Oleh: Azyumardi Azra *
KOMPAS.com — Dana aspirasi, istilah baru yang tiba-tiba saja populer; meski mendatangkan banyak pertanyaan dari kalangan publik. Apalagi secara substantif di sejumlah negara, seperti Amerika Serikat dan Filipina, "dana aspirasi" itu dikenal dengan istilah pork barrel (gentong babi).
Terlepas dari setuju atau tidak dengan substansinya, dalam konteks Indonesia, istilah itu agaknya bisa diganti dengan cow-barrel (gentong sapi), atau bahkan chicken barrel (gentong ayam), yang mungkin bagi banyak kalangan masyarakat Indonesia lebih nyaman didengar.
Di luar soal istilah itu, jelas sebagian besar anggota DPR menolak usulan Partai Golkar tersebut. Juga muncul penolakan dari Menteri Koordinator Perekonomian Hatta Rajasa dan Menteri Keuangan Agus Martowardojo. Kita tidak tahu apakah penolakan itu genuine atau tidak karena pada dasarnya jika usulan itu diterima DPR dan pemerintah—apakah secara terpaksa atau tidak—jelas sangat menguntungkan bagi setiap dan semua anggota DPR. Karena dana aspirasi itu membuka peluang lebih besar memperkuat posisi mereka vis-a-vis konstituen masing-masing yang bakal menimbulkan berbagai implikasi dan dampak positif ataupun negatif.
Jelas ada segi-segi positif tertentu terkandung dalam usulan dana aspirasi itu—tentu saja jika akhirnya disetujui dan direalisasikan. Khususnya bagi masyarakat konstituen, bisa diduga mereka senang-senang saja menerima berbagai bentuk program yang pendanaannya berasal dari "dana aspirasi" sejumlah 15 miliar rupiah yang cukup besar bagi setiap anggota DPR.
Anomali baru
Terlepas dari berbagai manfaat yang bakal diperoleh masyarakat konstituen, usulan dana aspirasi yang bisa saja terealisasi dalam bentuk-bentuk lain jelas ia telah menciptakan anomali tambahan dalam kehidupan politik dan kenegaraan kita, yang bukan tidak bisa berlanjut di hari-hari depan. Anomali baru itu terjadi bukan hanya dalam segi hukum, khususnya yang mengatur dana dan anggaran negara, melainkan juga dalam kaitannya dengan fungsi dan kewenangan DPR itu sendiri.
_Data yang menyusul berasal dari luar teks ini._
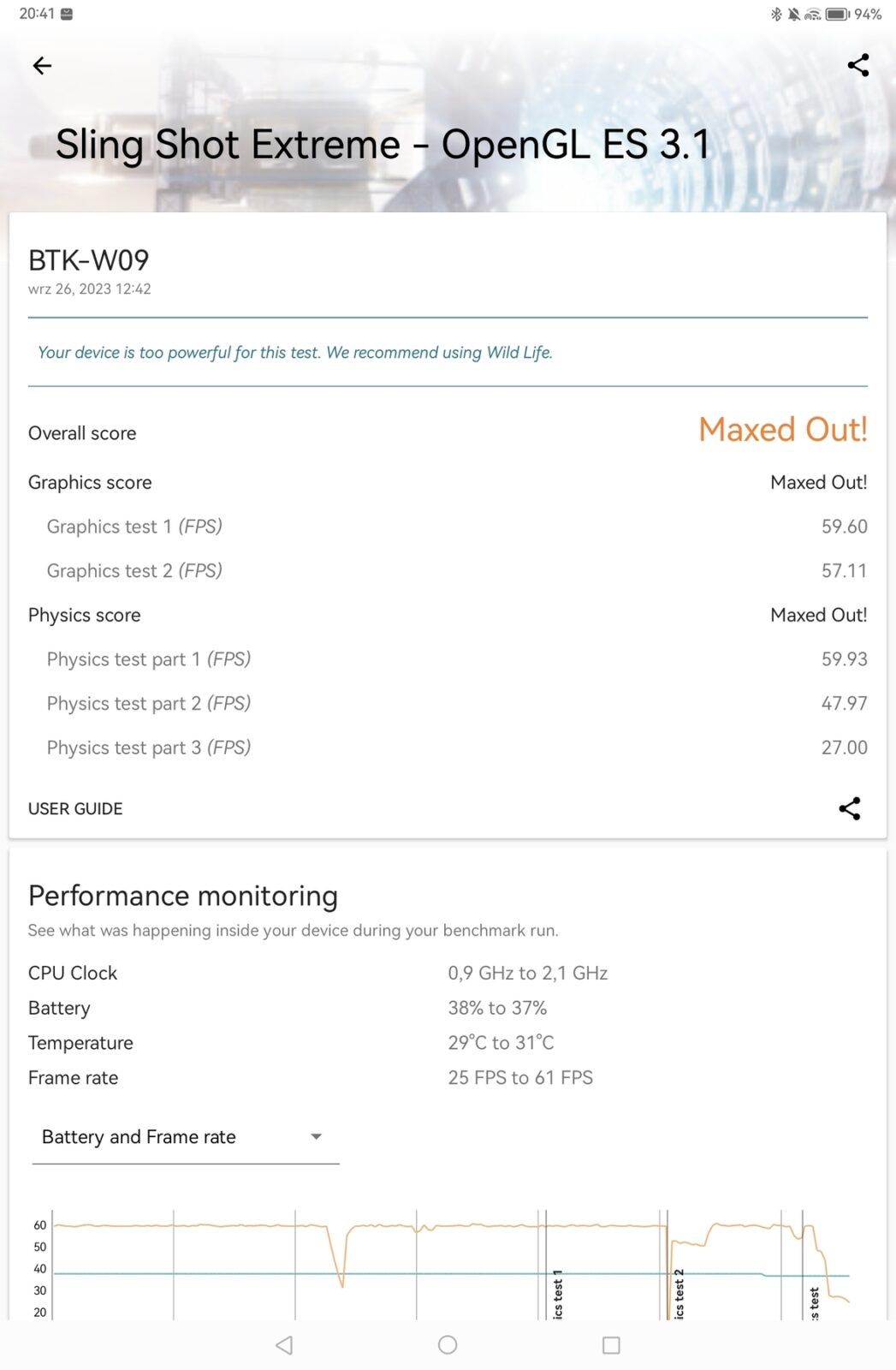Tap the BTK-W09 device name
The image size is (896, 1370).
[x=89, y=260]
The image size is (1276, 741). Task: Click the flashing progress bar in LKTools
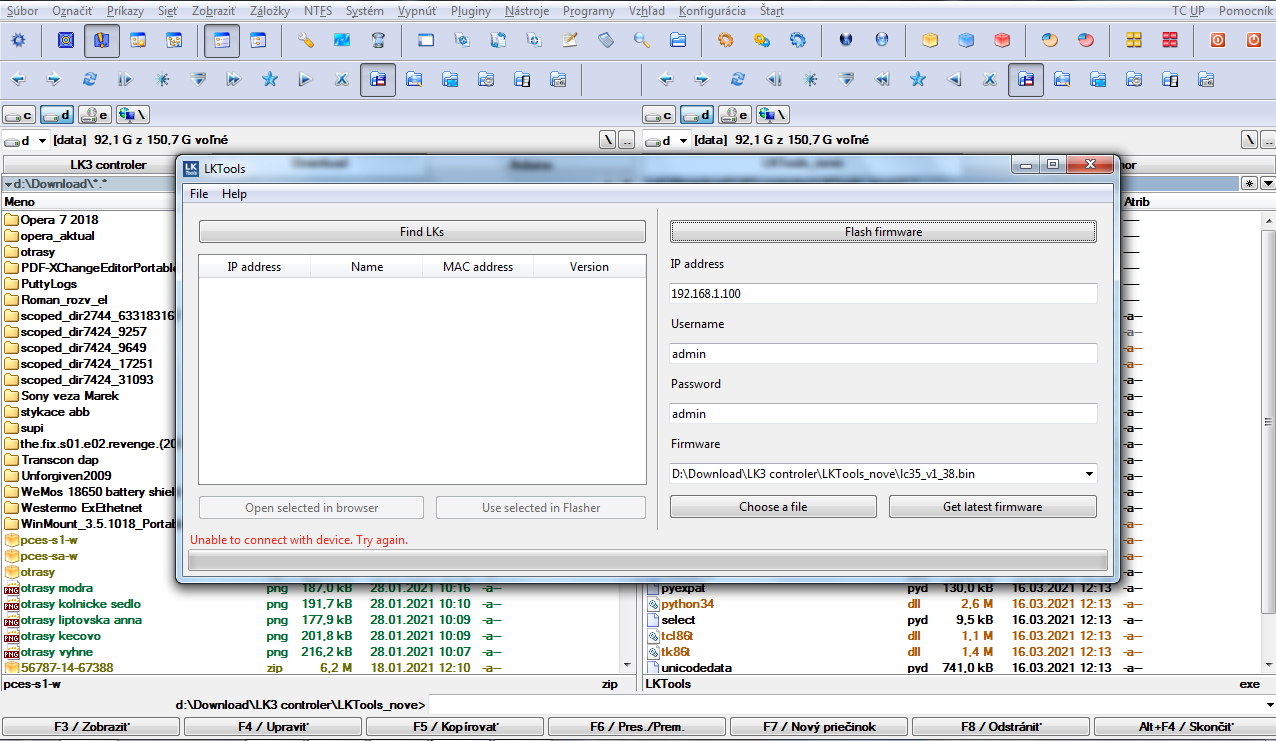[x=647, y=560]
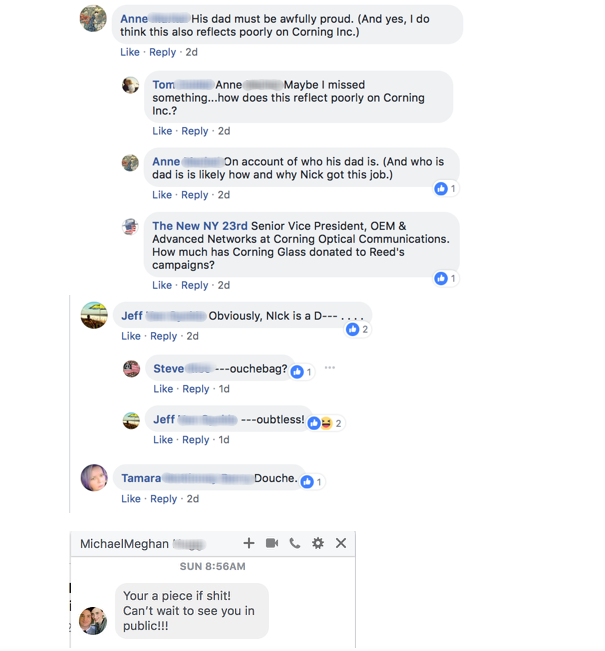
Task: Close the MichaelMeghan chat window
Action: [x=341, y=543]
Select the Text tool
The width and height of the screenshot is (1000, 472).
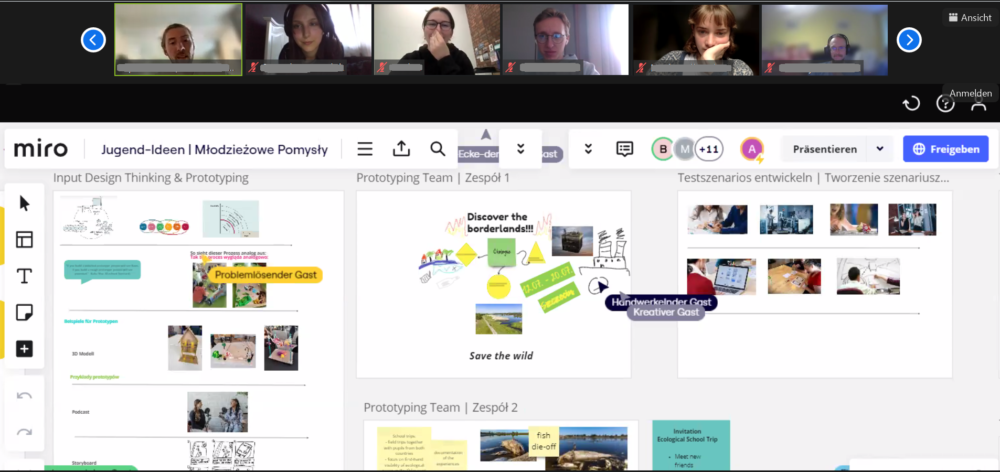coord(24,276)
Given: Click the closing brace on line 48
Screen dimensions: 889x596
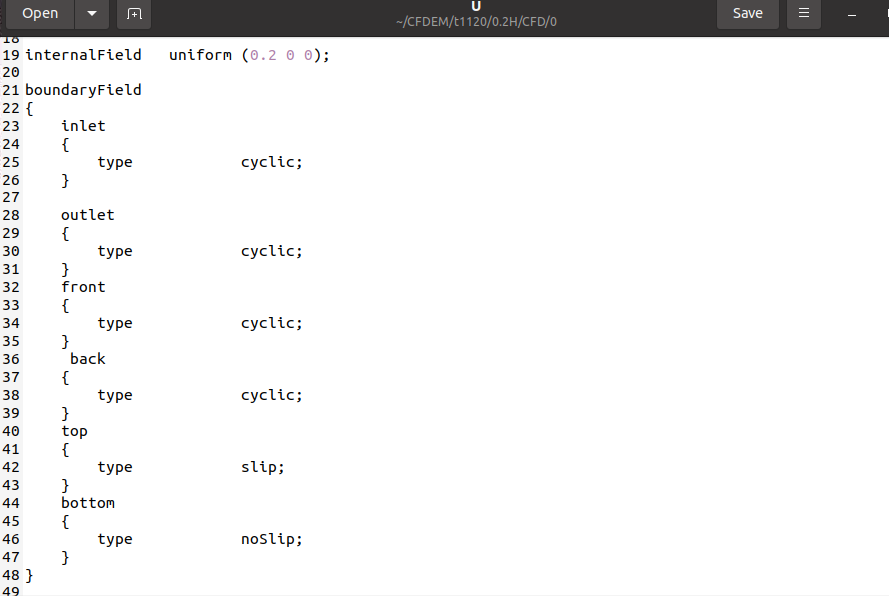Looking at the screenshot, I should coord(30,575).
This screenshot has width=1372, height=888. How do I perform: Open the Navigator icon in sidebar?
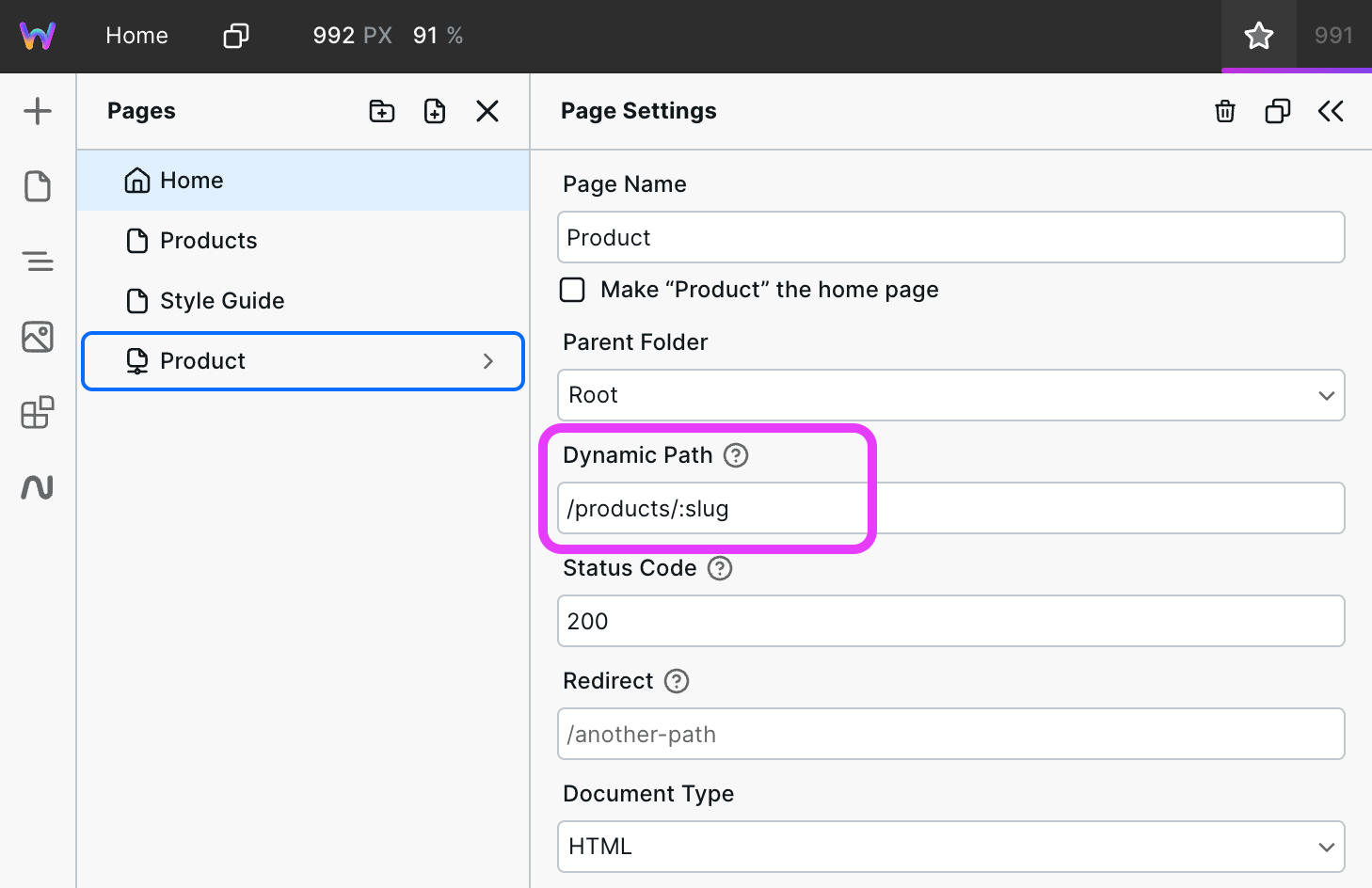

Anomali itu bisa terlihat, dalam kenyataan bahwa usulan itu pertama kali muncul dari Fraksi Partai Golkar, yang agaknya merupakan hasil dari kesepakatan di dalam partai ini. Akan tetapi, jelas pula, usulan itu tidak melalui pembicaraan di antara partai-partai yang terlibat dalam koalisi yang belakangan ini dikenal sebagai Sekretariat Bersama Koalisi dengan ketua hariannya Aburizal Bakrie yang notabene Ketua Umum Partai Golkar. Di sini, muncul pertanyaan tentang fungsi Sekretariat Bersama tersebut; apakah dan kenapa masalah sepenting ini tidak dibahas lebih dahulu di dalam koalisi?
Karena kelihatannya tidak dibicarakan lebih dahulu dalam koalisi, tidak mengherankan kalau ketika usulan ini dibuka ke depan publik, partai-partai pendukung koalisi hampir sepenuhnya menentang sehingga ia tidak dibicarakan dalam sidang DPR.
Selain itu, kalangan pemerintahan sendiri, masyarakat LSM, pengamat, dan aktivis juga menentang usulan tersebut. Hasilnya, pihak Partai Golkar merasa ditinggal sendirian dan bahkan terpojok sehingga salah seorang ketua DPP Golkar, M Yamin Tawari, mengancam, Partai Golkar bakal keluar dari koalisi karena tidak ada dukungan para mitra koalisi terhadap usulan tersebut.